Why developers should care: iPhone Mirroring is Apple's play for deeper ecosystem lock-in. Apps that support Continuity features — Handoff, Universal Clipboard, Sidecar — will benefit from a more stable mirroring experience. If your app workflow involves switching between iPhone and Mac, test extensively in Beta 2 and flag any state restoration bugs before the September launch.
6. Home App Gains Apple TV Remote Updates — Smart Home App Implications
The Home app can now remotely update an Apple TV 4K directly from the Updates section, the same way it handles HomePod firmware. No need to turn on the TV or navigate its settings.
Why developers should care: Smart home and home automation app developers should note that Apple is tightening its control over the home device management experience. If your app competes with or complements the Home app, the bar for convenience just went up. Users who can update all their home devices from one screen in the native app will be less tolerant of fragmented experiences in third-party alternatives.
7. AirPort Utility Gets the Axe — Legacy App Lessons for Developers
Apple confirmed that AirPort Utility will no longer be available for new downloads from the App Store with iOS 27. Existing users can re-download it, but Apple warns that "functionality is not guaranteed" on iOS 27 and later.
The takeaway: Apple is pruning legacy utilities that no longer serve its hardware ecosystem. If you maintain an app that depends on deprecated hardware or aging APIs, iOS 27's release cycle is your warning shot. Plan your migration path now — whether that's refactoring for new APIs, pivoting your feature set, or sunsetting the app gracefully with proper user communication.

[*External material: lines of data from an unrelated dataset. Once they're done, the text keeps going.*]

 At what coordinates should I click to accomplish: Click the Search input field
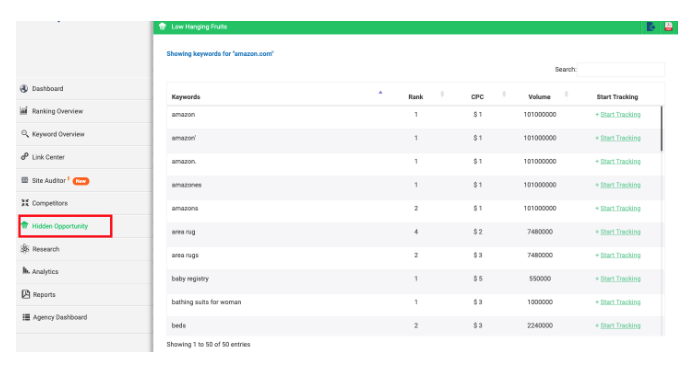tap(621, 69)
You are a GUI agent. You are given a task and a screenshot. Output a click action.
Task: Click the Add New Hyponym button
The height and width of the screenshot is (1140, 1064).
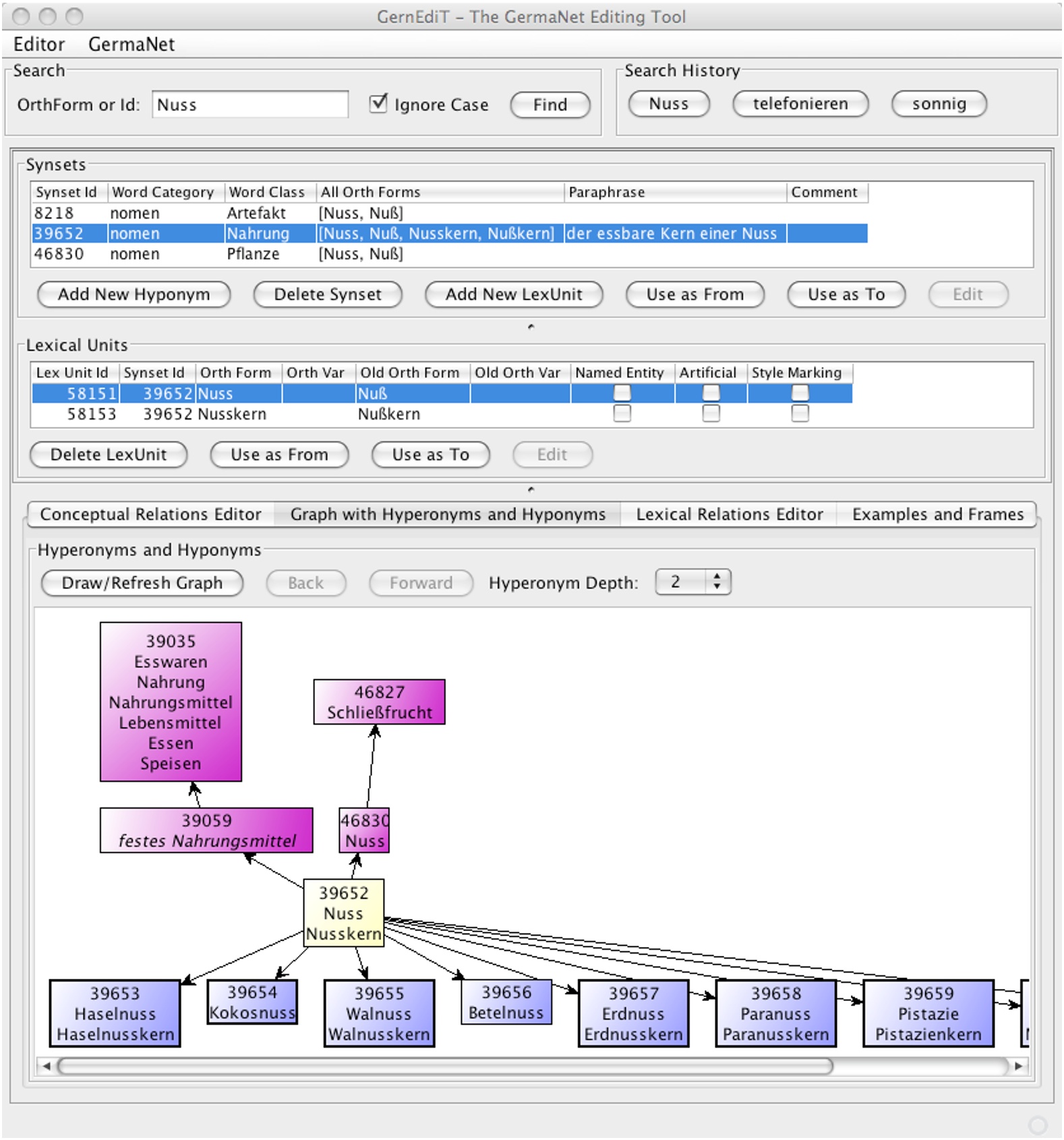(x=134, y=294)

The iOS 27 Beta 2 Timeline: What to Expect Next
| Milestone | Expected Date | Action Item |
|---|---|---|
| Beta 2 (Current) | June 22, 2026 | Begin testing your apps. File bug reports via Feedback Assistant. |
| Public Beta | July 2026 | Wider testing pool means more user-reported issues. Monitor forums and beta communities. |
| Subsequent Betas | July – August 2026 | Iterate on fixes. Update your App Store metadata and screenshots. |
| GM / Official Release | September 2026 | Full launch alongside new iPhone lineup. Have your Day 1 update ready. |
What This Means for Your ASO and App Marketing Strategy
iOS 27 isn't just a software update — it's a marketing event. Every major WWDC cycle creates a surge in search traffic for iOS-related keywords, and Beta 2 keeps that momentum alive heading into the public beta window.
Here's how to capitalize:
- Update your App Store keywords to include iOS 27-related terms: "iOS 27 compatible," "Apple Intelligence," "Siri AI," "RCS messaging."

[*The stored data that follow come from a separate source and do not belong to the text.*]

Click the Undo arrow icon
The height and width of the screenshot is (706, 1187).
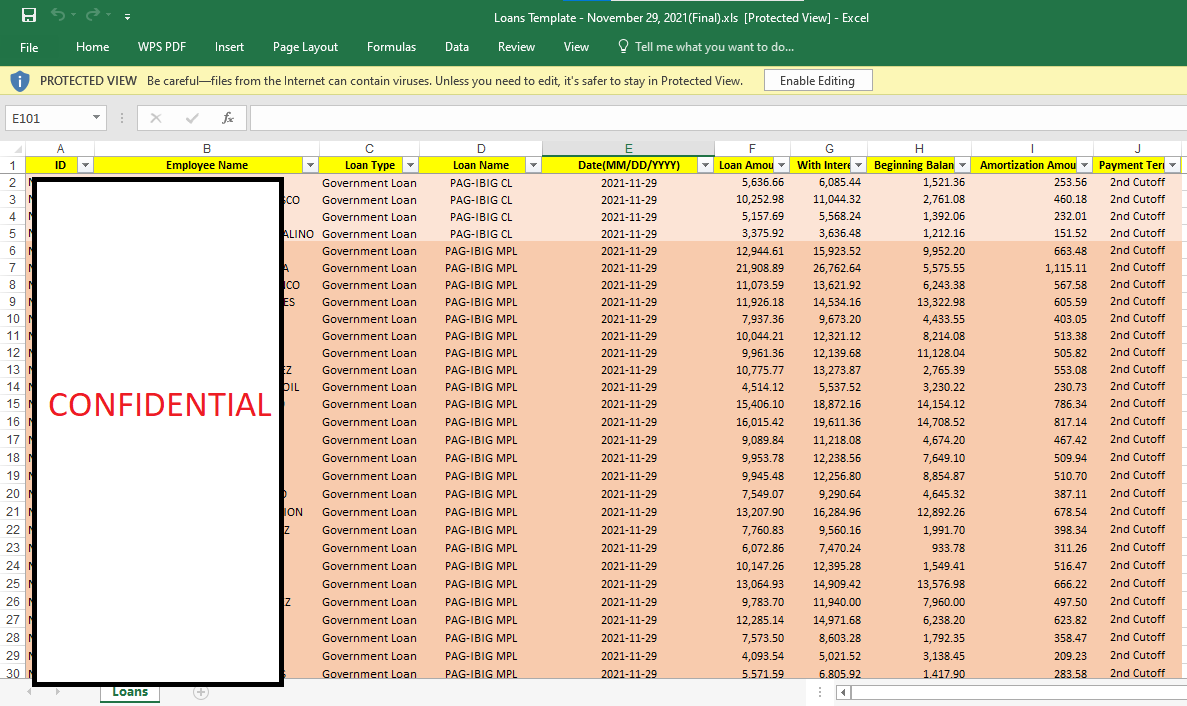pyautogui.click(x=58, y=16)
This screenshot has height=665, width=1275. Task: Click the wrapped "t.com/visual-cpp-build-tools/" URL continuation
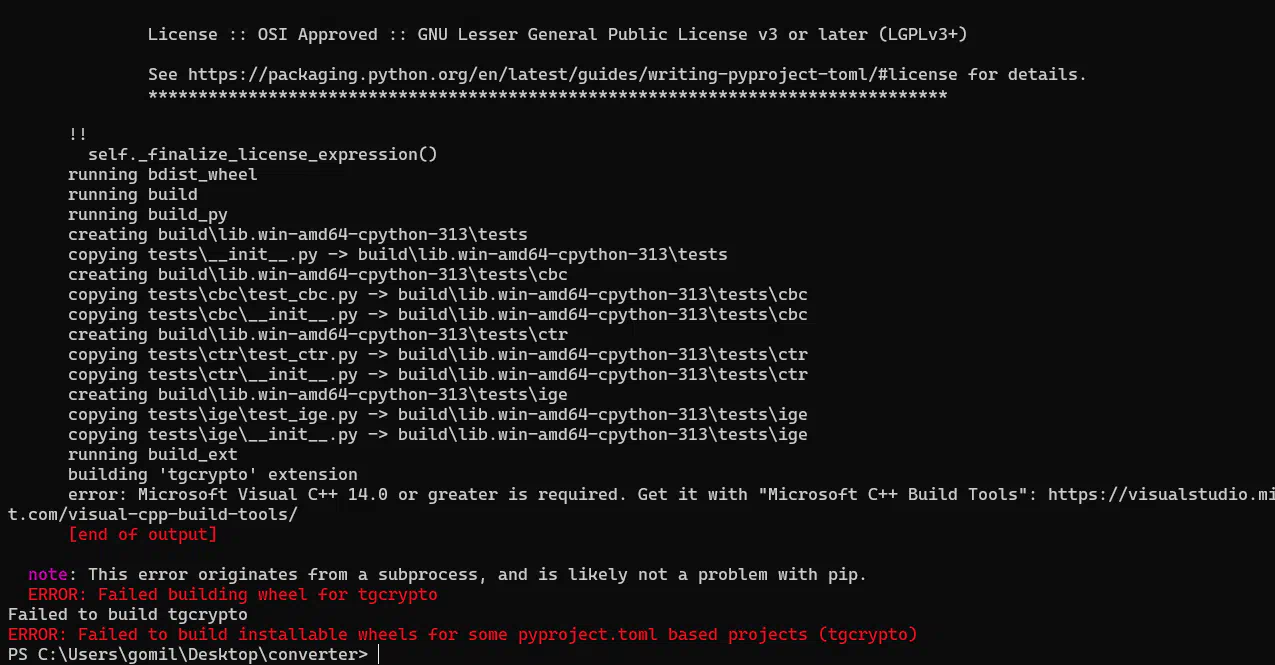point(153,514)
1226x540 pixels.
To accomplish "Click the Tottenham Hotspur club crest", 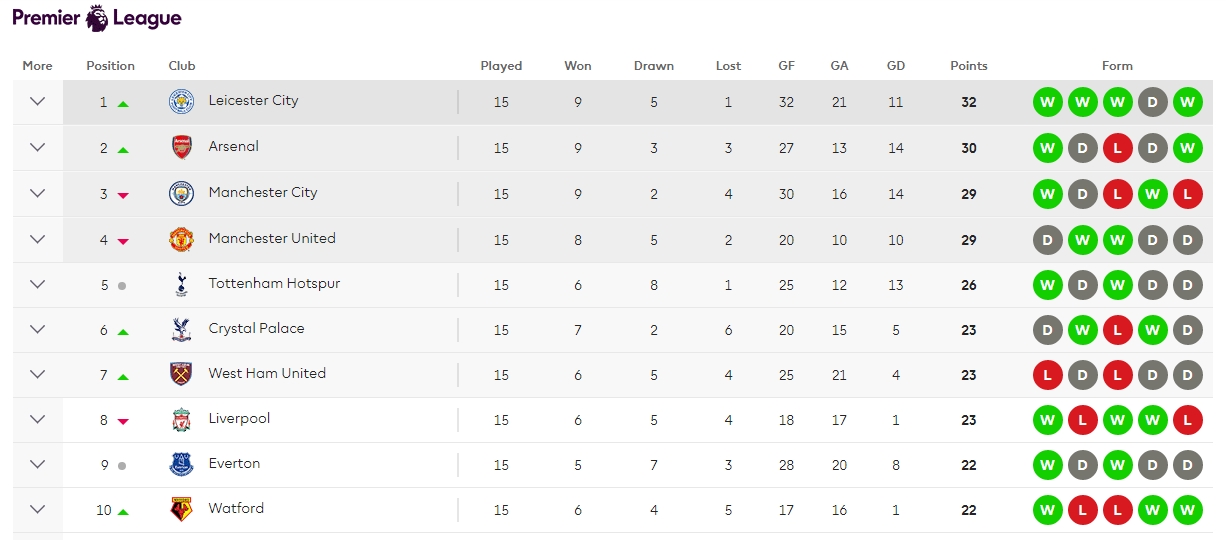I will [x=181, y=285].
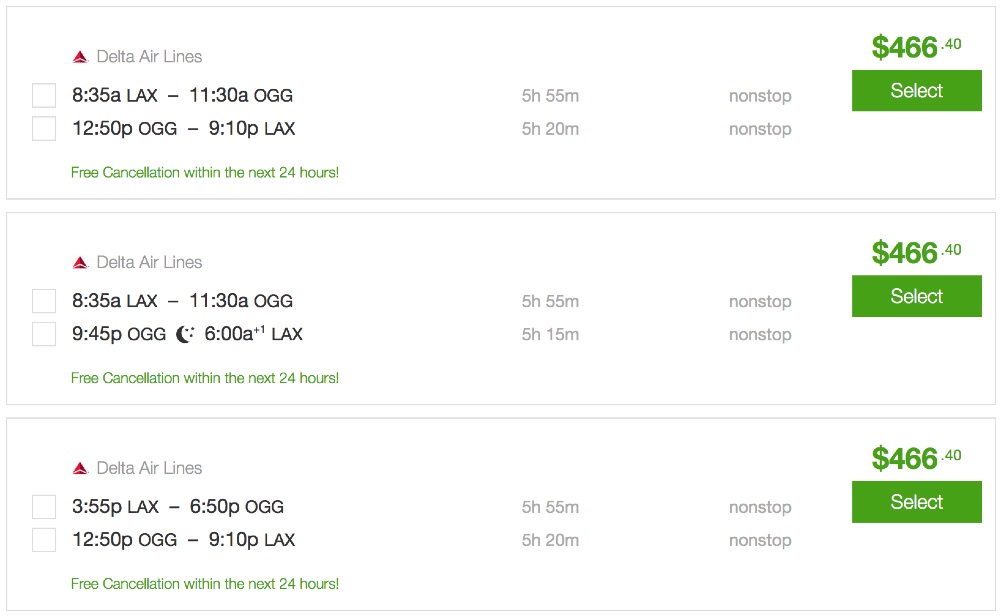Check the 3:55p LAX–OGG flight box

(x=44, y=507)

- Refresh your screenshots and preview videos to show your app running on iOS 27 with Liquid Glass UI elements.
- Publish a "What's New" update highlighting iOS 27 compatibility — this signals to both the App Store algorithm and potential users that your app is actively maintained.
- Create content around iOS 27 features that relate to your app's category. A messaging app blog post about RCS improvements, a fintech piece about Wallet Insights — these capture search traffic from users actively researching the new OS.

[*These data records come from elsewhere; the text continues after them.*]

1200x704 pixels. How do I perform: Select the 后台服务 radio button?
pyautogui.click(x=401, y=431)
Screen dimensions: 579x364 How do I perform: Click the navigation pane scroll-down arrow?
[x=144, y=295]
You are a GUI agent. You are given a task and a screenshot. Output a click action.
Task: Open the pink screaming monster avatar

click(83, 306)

- Monitor competitor moves. The apps that update first and most visibly for new iOS releases tend to capture disproportionate attention during the upgrade cycle.
Final Word: The Beta 2 Window Is Your Testing Window
iOS 27 Beta 2 is notably more stable than most developer betas at this stage — testers describe it as feeling "much further along" than typical second betas. But that doesn't mean it's safe for daily driving. Expect bugs, battery drain, and app compatibility issues on your primary device.
What it does mean is that the feature set is largely locked in. The changes you see in Beta 2 — Write with Siri, RCS improvements, Wallet Insights, Siri AI speed — these are the features that will ship in September. Your job as a developer or marketer is to understand them, test against them, and position your app to benefit from the shift.
The September launch window is closer than it looks. Start preparing now.